----- Source material -----

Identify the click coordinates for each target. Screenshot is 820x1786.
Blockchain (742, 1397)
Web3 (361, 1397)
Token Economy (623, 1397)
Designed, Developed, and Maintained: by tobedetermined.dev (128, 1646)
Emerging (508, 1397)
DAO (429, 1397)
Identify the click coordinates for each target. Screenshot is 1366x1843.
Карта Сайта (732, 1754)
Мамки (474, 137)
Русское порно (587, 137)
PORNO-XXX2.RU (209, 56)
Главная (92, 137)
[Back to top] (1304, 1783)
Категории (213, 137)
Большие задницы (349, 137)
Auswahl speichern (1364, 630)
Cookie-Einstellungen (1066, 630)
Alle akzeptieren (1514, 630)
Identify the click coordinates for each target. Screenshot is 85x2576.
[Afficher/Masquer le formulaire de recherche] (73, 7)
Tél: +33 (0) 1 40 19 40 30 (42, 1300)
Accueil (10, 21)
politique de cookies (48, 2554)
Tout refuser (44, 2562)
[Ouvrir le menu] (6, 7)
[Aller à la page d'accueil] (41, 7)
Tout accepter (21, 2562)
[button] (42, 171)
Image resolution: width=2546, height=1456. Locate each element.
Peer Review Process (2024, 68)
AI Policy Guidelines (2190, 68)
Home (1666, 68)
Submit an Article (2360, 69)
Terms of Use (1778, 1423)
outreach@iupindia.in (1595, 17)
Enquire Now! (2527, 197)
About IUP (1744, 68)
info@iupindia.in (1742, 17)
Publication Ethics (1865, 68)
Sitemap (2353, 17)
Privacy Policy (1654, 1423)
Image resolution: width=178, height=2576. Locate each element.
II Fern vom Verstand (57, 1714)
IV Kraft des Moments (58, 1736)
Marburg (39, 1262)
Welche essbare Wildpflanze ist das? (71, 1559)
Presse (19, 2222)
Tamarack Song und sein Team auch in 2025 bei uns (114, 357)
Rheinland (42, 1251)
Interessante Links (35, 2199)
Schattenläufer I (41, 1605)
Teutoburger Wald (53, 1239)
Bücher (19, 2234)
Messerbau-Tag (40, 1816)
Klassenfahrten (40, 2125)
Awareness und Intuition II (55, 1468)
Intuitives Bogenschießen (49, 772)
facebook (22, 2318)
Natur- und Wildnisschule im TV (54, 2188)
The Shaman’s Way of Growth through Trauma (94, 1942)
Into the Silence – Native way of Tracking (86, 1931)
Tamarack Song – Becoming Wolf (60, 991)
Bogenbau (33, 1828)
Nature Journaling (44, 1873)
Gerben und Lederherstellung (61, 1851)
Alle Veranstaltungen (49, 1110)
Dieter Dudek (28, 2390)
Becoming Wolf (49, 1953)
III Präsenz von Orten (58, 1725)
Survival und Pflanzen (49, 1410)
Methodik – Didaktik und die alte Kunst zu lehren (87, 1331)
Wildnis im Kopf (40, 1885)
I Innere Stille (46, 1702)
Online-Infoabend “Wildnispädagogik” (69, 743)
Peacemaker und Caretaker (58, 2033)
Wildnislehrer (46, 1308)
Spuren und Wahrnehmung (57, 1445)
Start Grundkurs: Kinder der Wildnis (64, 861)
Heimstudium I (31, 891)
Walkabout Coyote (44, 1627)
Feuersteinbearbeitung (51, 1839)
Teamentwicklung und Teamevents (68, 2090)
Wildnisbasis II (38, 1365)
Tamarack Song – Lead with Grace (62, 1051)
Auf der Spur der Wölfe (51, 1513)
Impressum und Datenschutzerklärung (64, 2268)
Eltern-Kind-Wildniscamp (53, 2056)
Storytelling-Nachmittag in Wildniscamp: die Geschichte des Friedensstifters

-----

*Problem requirements:* Write out all records exactly, keeping every detail.

*Answer section:*
Identify the click coordinates for each target. Screenshot is 820x1786.
Blockchain (742, 1397)
Web3 (361, 1397)
Token Economy (623, 1397)
Designed, Developed, and Maintained: by tobedetermined.dev (128, 1646)
Emerging (508, 1397)
DAO (429, 1397)
Identify the click coordinates for each target. Screenshot is 1366x1843.
Карта Сайта (732, 1754)
Мамки (474, 137)
Русское порно (587, 137)
PORNO-XXX2.RU (209, 56)
Главная (92, 137)
[Back to top] (1304, 1783)
Категории (213, 137)
Большие задницы (349, 137)
Auswahl speichern (1364, 630)
Cookie-Einstellungen (1066, 630)
Alle akzeptieren (1514, 630)
Identify the click coordinates for each target. Screenshot is 85x2576.
[Afficher/Masquer le formulaire de recherche] (73, 7)
Tél: +33 (0) 1 40 19 40 30 (42, 1300)
Accueil (10, 21)
politique de cookies (48, 2554)
Tout refuser (44, 2562)
[Ouvrir le menu] (6, 7)
[Aller à la page d'accueil] (41, 7)
Tout accepter (21, 2562)
[button] (42, 171)
Image resolution: width=2546, height=1456. Locate each element.
Peer Review Process (2024, 68)
AI Policy Guidelines (2190, 68)
Home (1666, 68)
Submit an Article (2360, 69)
Terms of Use (1778, 1423)
outreach@iupindia.in (1595, 17)
Enquire Now! (2527, 197)
About IUP (1744, 68)
info@iupindia.in (1742, 17)
Publication Ethics (1865, 68)
Sitemap (2353, 17)
Privacy Policy (1654, 1423)
Image resolution: width=178, height=2576. Locate each element.
II Fern vom Verstand (57, 1714)
IV Kraft des Moments (58, 1736)
Marburg (39, 1262)
Welche essbare Wildpflanze ist das? (71, 1559)
Presse (19, 2222)
Tamarack Song und sein Team auch in 2025 bei uns (114, 357)
Rheinland (42, 1251)
Interessante Links (35, 2199)
Schattenläufer I (41, 1605)
Teutoburger Wald (53, 1239)
Bücher (19, 2234)
Messerbau-Tag (40, 1816)
Klassenfahrten (40, 2125)
Awareness und Intuition II (55, 1468)
Intuitives Bogenschießen (49, 772)
facebook (22, 2318)
Natur- und Wildnisschule im TV (54, 2188)
The Shaman’s Way of Growth through Trauma (94, 1942)
Into the Silence – Native way of Tracking (86, 1931)
Tamarack Song – Becoming Wolf (60, 991)
Bogenbau (33, 1828)
Nature Journaling (44, 1873)
Gerben und Lederherstellung (61, 1851)
Alle Veranstaltungen (49, 1110)
Dieter Dudek (28, 2390)
Becoming Wolf (49, 1953)
III Präsenz von Orten (58, 1725)
Survival und Pflanzen (49, 1410)
Methodik – Didaktik und die alte Kunst zu lehren (87, 1331)
Wildnis im Kopf (40, 1885)
I Innere Stille (46, 1702)
Online-Infoabend “Wildnispädagogik” (69, 743)
Peacemaker und Caretaker (58, 2033)
Wildnislehrer (46, 1308)
Spuren und Wahrnehmung (57, 1445)
Start Grundkurs: Kinder der Wildnis (64, 861)
Heimstudium I (31, 891)
Walkabout Coyote (44, 1627)
Feuersteinbearbeitung (51, 1839)
Teamentwicklung und Teamevents (68, 2090)
Wildnisbasis II (38, 1365)
Tamarack Song – Lead with Grace (62, 1051)
Auf der Spur der Wölfe (51, 1513)
Impressum und Datenschutzerklärung (64, 2268)
Eltern-Kind-Wildniscamp (53, 2056)
Storytelling-Nachmittag in Wildniscamp: die Geschichte des Friedensstifters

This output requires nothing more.